- [Work to be completed]
Your answer must be exactly the lines from the one containing "Screen dimensions: 1502x812" through the end of the material, both ends included, without pictures.

- [Exercise inputs]
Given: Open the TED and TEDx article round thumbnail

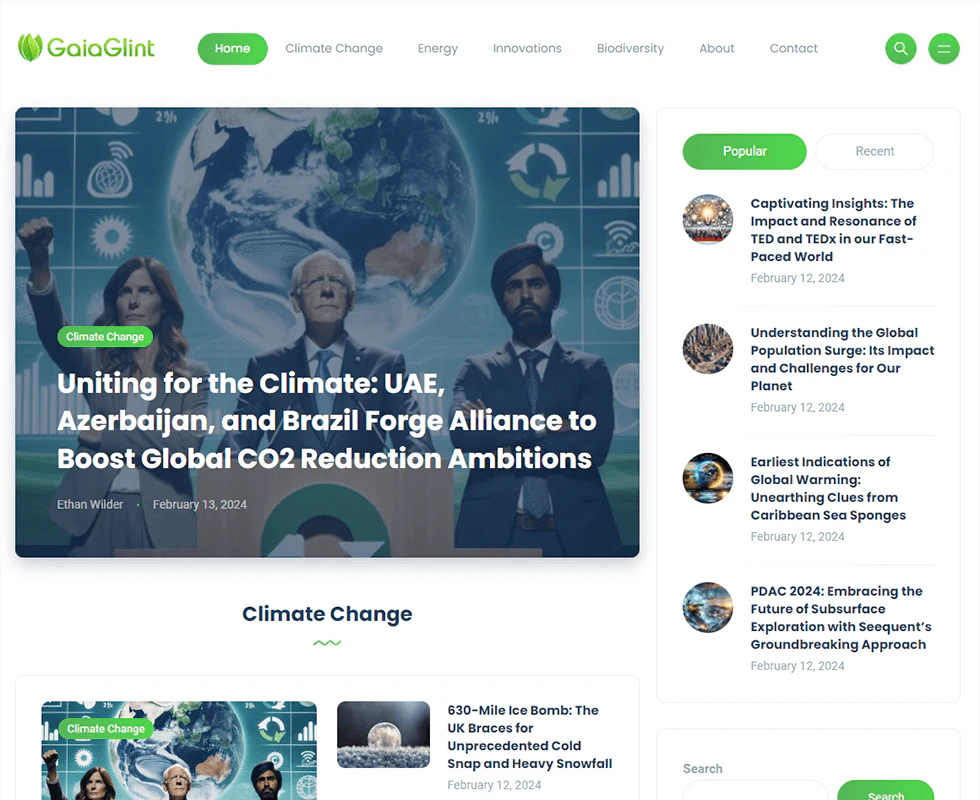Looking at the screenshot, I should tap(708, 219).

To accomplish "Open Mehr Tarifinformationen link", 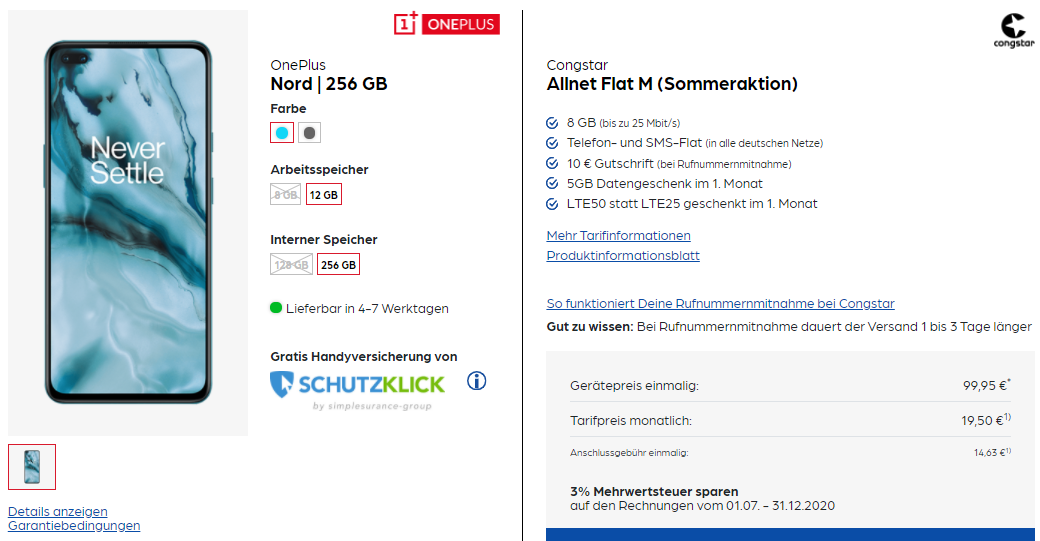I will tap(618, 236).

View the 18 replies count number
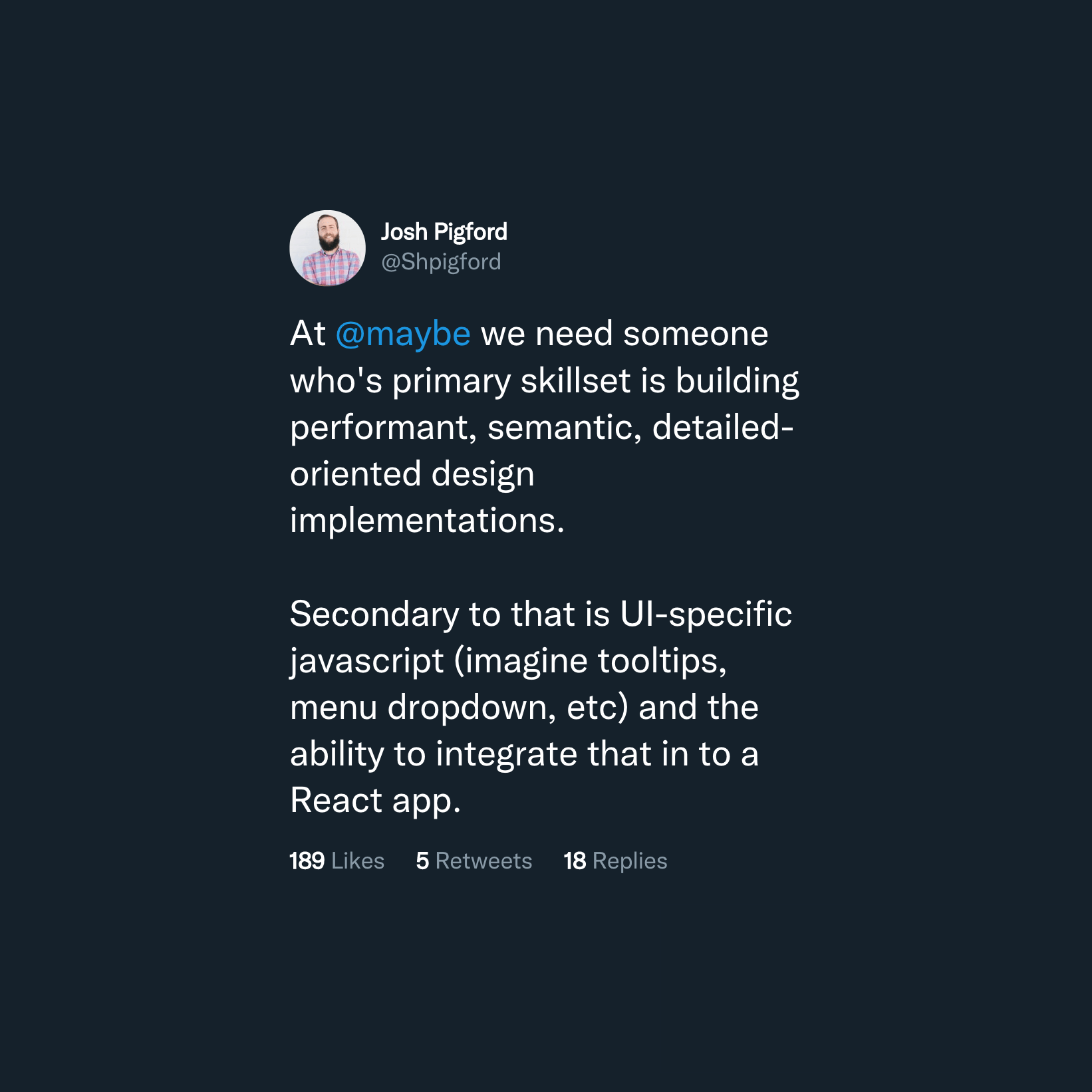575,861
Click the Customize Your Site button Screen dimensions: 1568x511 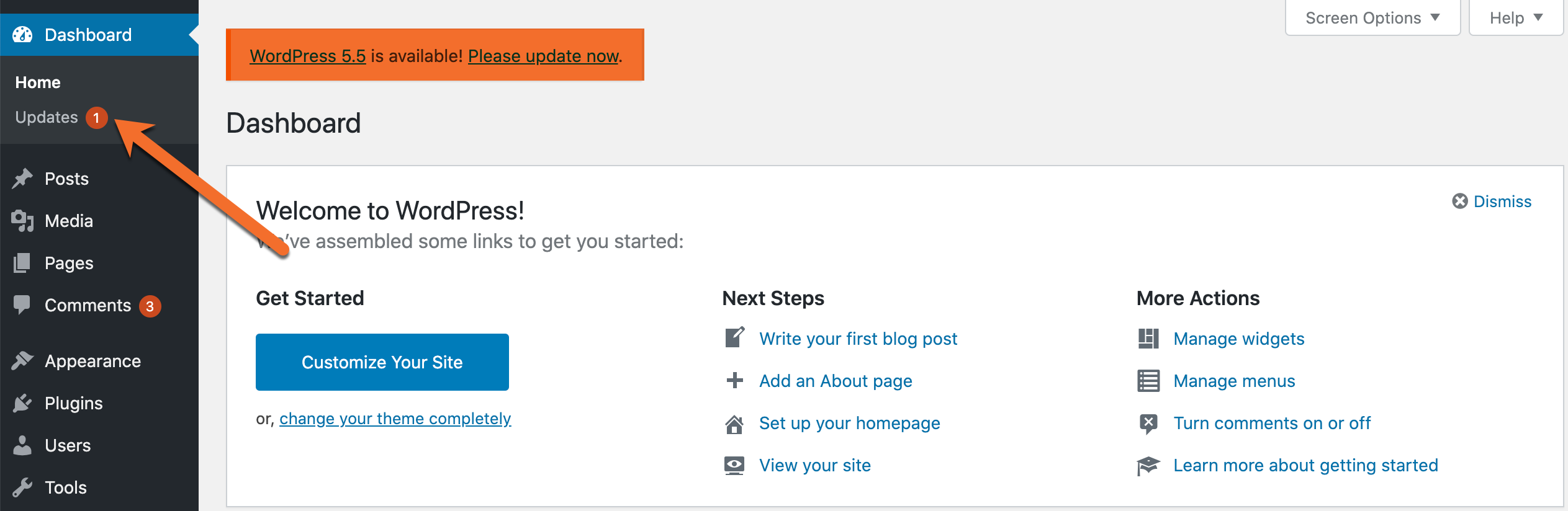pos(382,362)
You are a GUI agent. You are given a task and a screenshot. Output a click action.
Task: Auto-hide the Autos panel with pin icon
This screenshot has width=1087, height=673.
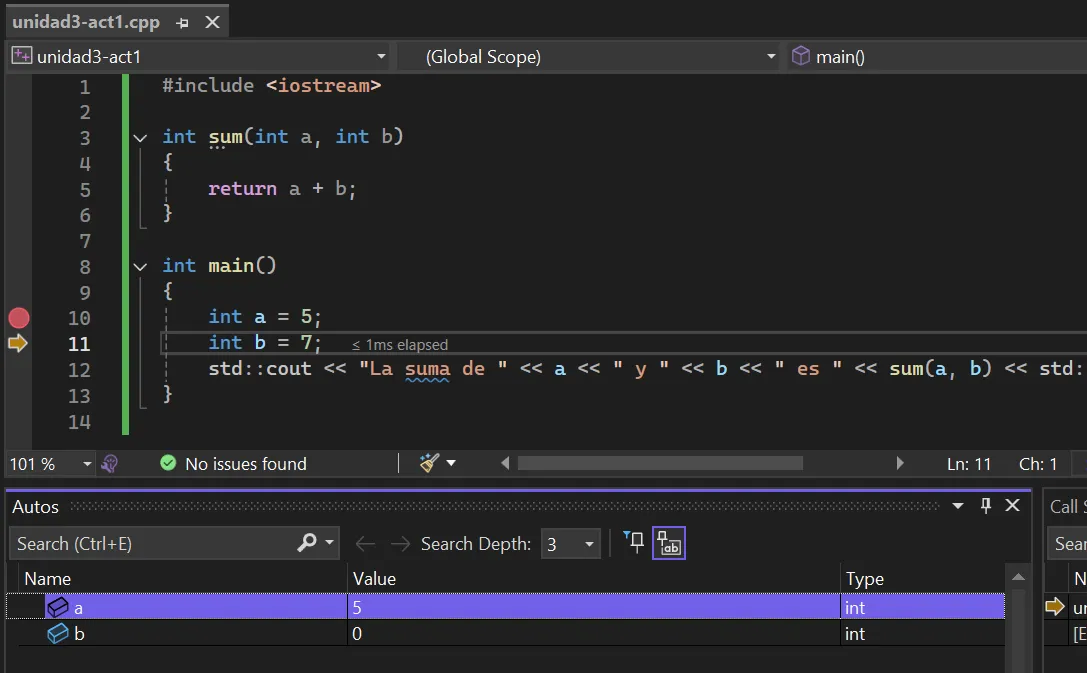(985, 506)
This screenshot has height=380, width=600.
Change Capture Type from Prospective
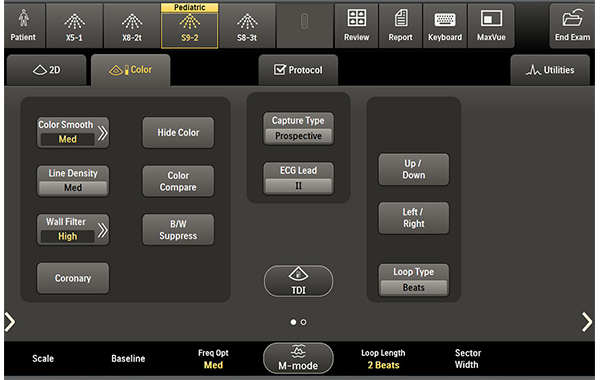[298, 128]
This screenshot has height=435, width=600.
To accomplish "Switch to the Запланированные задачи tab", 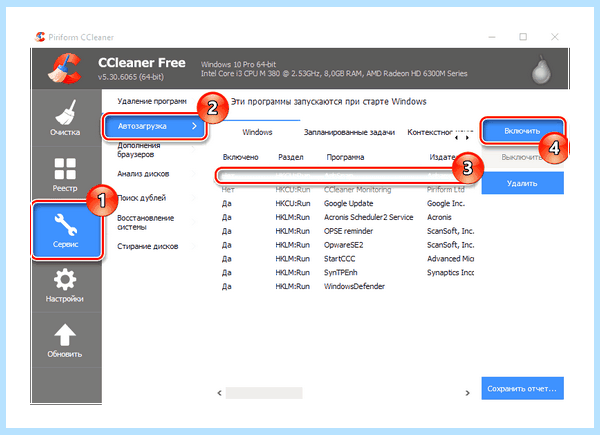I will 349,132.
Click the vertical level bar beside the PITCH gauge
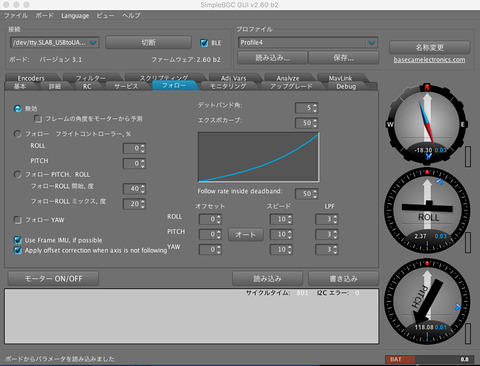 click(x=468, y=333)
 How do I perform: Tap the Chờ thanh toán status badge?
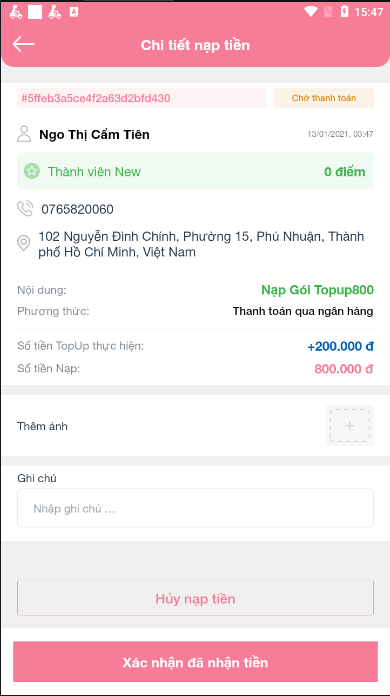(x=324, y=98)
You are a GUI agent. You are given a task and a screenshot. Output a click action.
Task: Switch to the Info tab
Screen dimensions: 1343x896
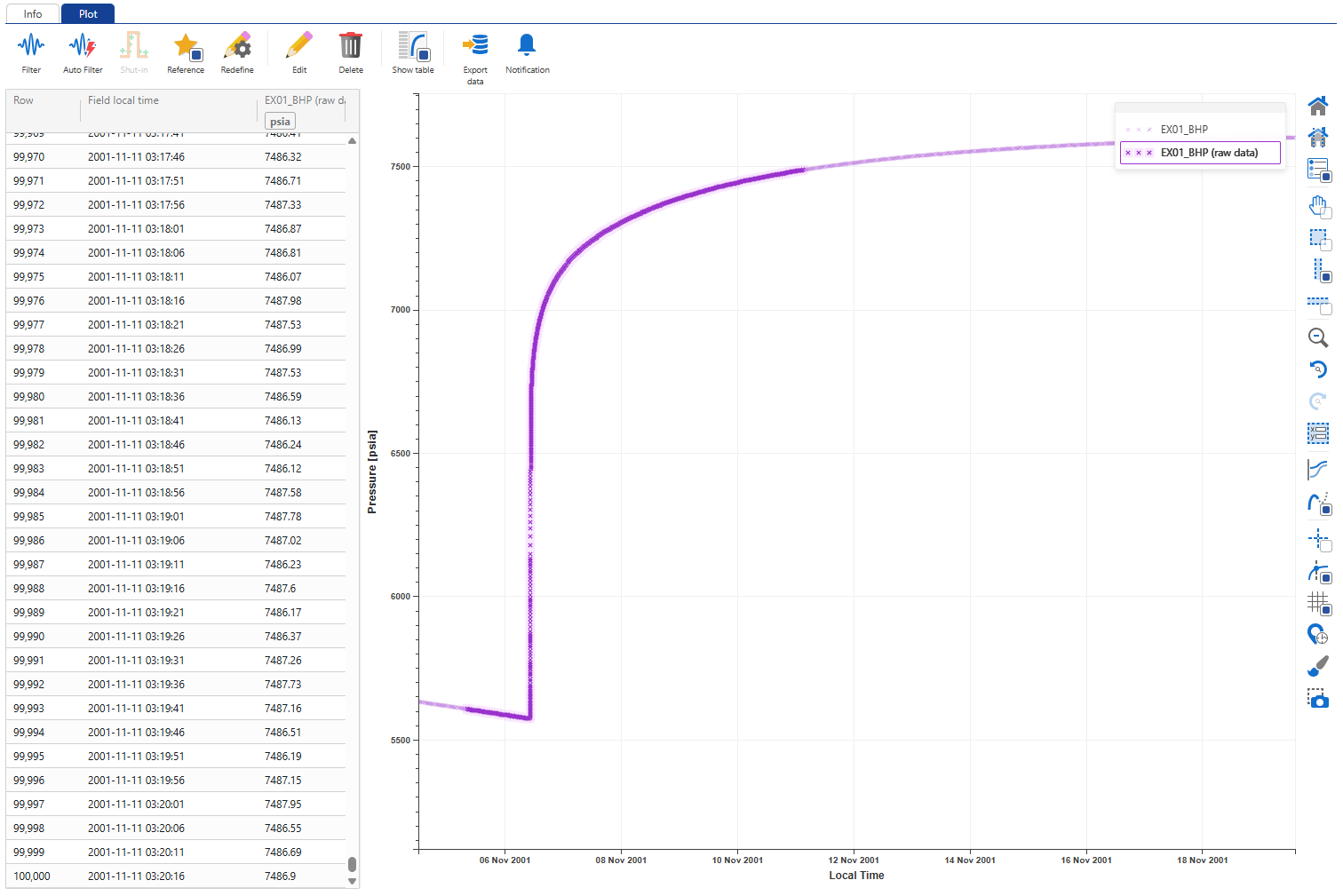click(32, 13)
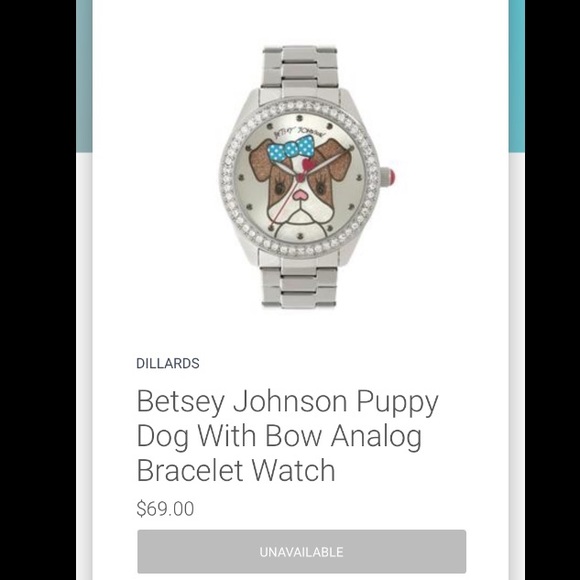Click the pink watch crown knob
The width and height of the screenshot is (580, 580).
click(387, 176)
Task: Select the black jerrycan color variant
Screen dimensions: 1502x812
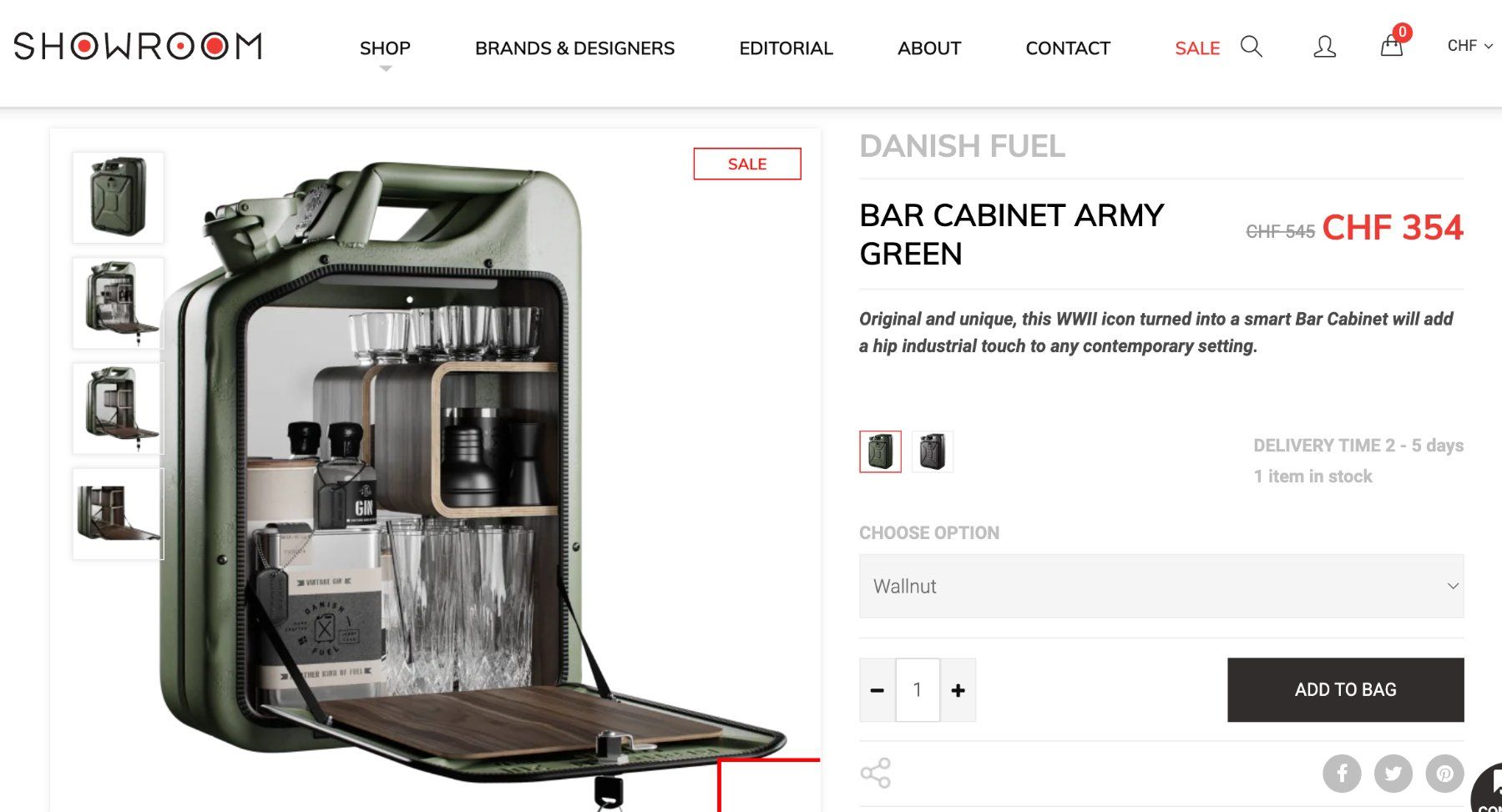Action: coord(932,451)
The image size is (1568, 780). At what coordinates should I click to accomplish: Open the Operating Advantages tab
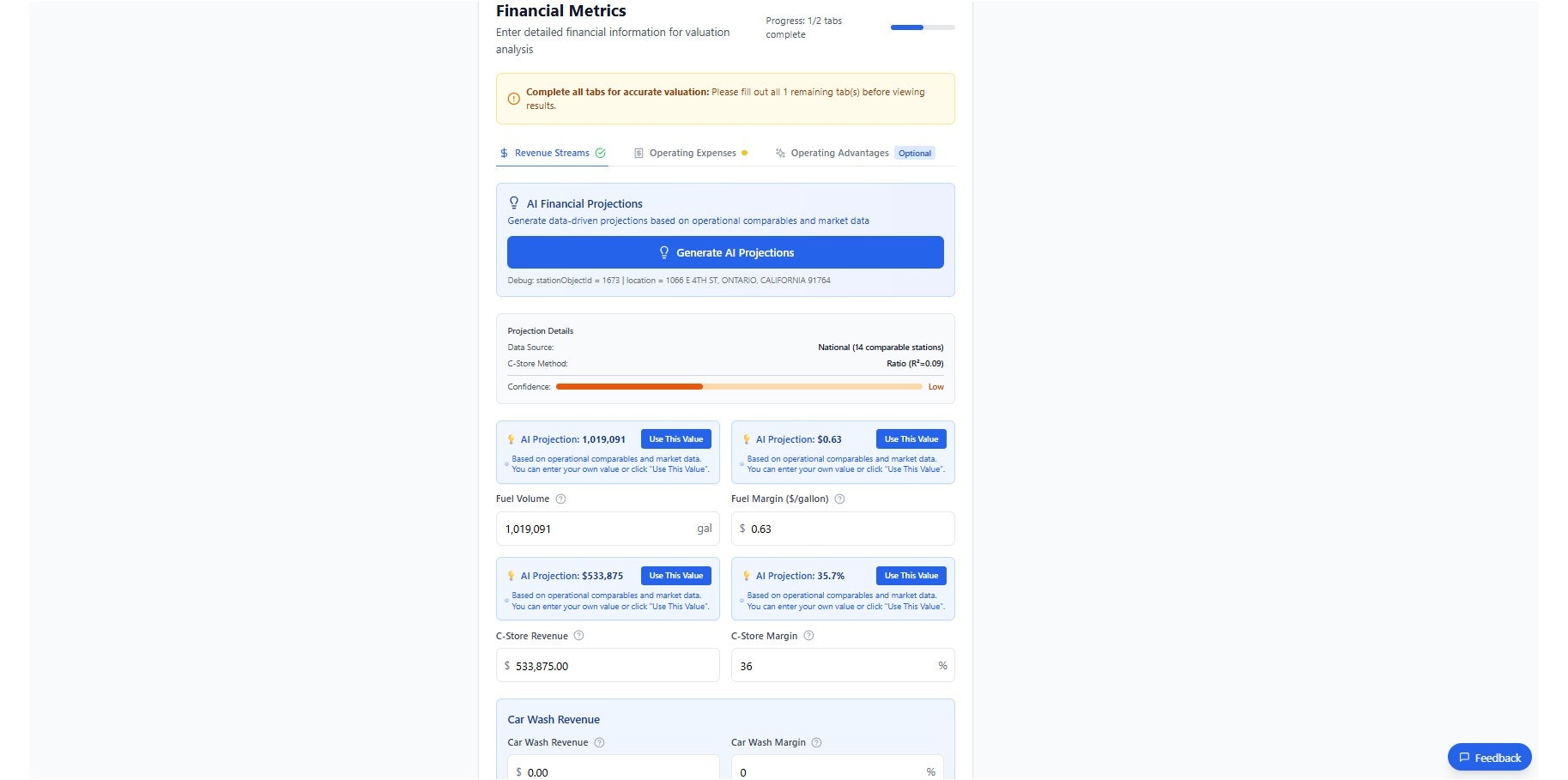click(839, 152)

- [Answer space]
Screen dimensions: 1502x812
Action: coord(932,451)
The image size is (1568, 780). At what coordinates should I click to accomplish: Open the Operating Advantages tab
click(839, 152)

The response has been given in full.